The standards are a little different from one part of the world to another, and the specifications for a cigarette lighter socket and a 12V accessory socket aren't precisely the same. Still, 12V plugs and adapters are designed to work within a range of tolerances.

The fact that these sockets originated as cigarette lighters and the corresponding sloppy tolerances means potential issues can arise from using them as power sockets.

Today, some cars ship with a plastic plug or USB outlet in the dash instead of the traditional cigarette lighter. Some sockets are physically incapable of accepting cigarette lighters, often because they're too narrow in diameter or too shallow.

Plastic plugs are also available via the aftermarket for owners of older vehicles who prefer not to have a cigarette lighter in their car.

Powering Devices With Built-In 12V DC Plugs

While a cigarette lighter or 12V accessory outlet is the easiest way to power an electronic device in a car, the situation is simplified if the device has a hard-wired 12V DC plug. These devices are designed for use in cars, so you typically don't need to worry about power consumption or blowing fuses.

Devices that sometimes ship with hard-wired 12V DC plugs include:

Powering Devices With 12V DC Power Adapters

Devices that don't have hard-wired DC plugs sometimes have 12V DC adapters or are compatible with adapters that you can buy separately. GPS navigation units, cellphones, tablets, and laptops often fall into this category. And while you do have to be careful about how much amperage you draw with these devices, it's still a relatively simple plug-and-play solution.

Devices that are often compatible with proprietary 12V DC adapters include:

  • Cellphones
  • Laptop computers
  • GPS units
  • DVD players
  • LCD screens

Powering Devices With 12V USB Adapters

In the past, 12V DC adapters used a variety of incompatible plugs in addition to a range of voltage and amperage outputs. This was particularly true of the cellular phone industry, where two phones from the same manufacturer often required different DC adapters.

Many phones and tablets have moved toward using the USB standard instead of proprietary connectors in recent years. That means that most modern devices can use generic 12V USB adapters for power.

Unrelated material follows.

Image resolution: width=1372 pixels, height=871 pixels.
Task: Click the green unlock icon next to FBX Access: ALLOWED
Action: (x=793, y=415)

Common devices that can use 12V USB adapters include:

  • Cellphones
  • Tablets
  • GPS units
  • FM broadcasters
  • Bluetooth hands-free devices

Powering Devices With 12V Car Power Inverters

Although car power inverters are more complicated to use than 12V adapters and plugs, they are also more versatile. Since these devices convert 12V DC power to AC power (the electricity from a standard wall plug), they can be used to run most electronic devices off car power.

Whether you want to plug in a crockpot, dry your hair, or microwave a burrito in your car, you can do it with a car power inverter.

There are inherent limitations involved when working with car inverters. First, the simple ones that plug into a cigarette lighter or 12V accessory outlet are limited in their utility. Since cigarette lighters are typically wired with 10A fuses, you can't power a device via a plug-in inverter that draws more than 10 amps. Even if you wire an inverter directly to the battery, you're limited by the alternator's maximum output.

If you want to run a device using car power, and it's not listed in the categories above, a car power inverter is your best bet. Consider how much power you need and the amount of power that your electrical system can produce.

Although the power for your electronics comes from the alternator whenever your car is running, the battery is the source when the engine is off. If you want to run your devices when you aren't driving, consider installing a second battery. In some cases, it can be helpful to add a cutoff switch to the main battery to prevent your electronic devices from draining it while the car is parked.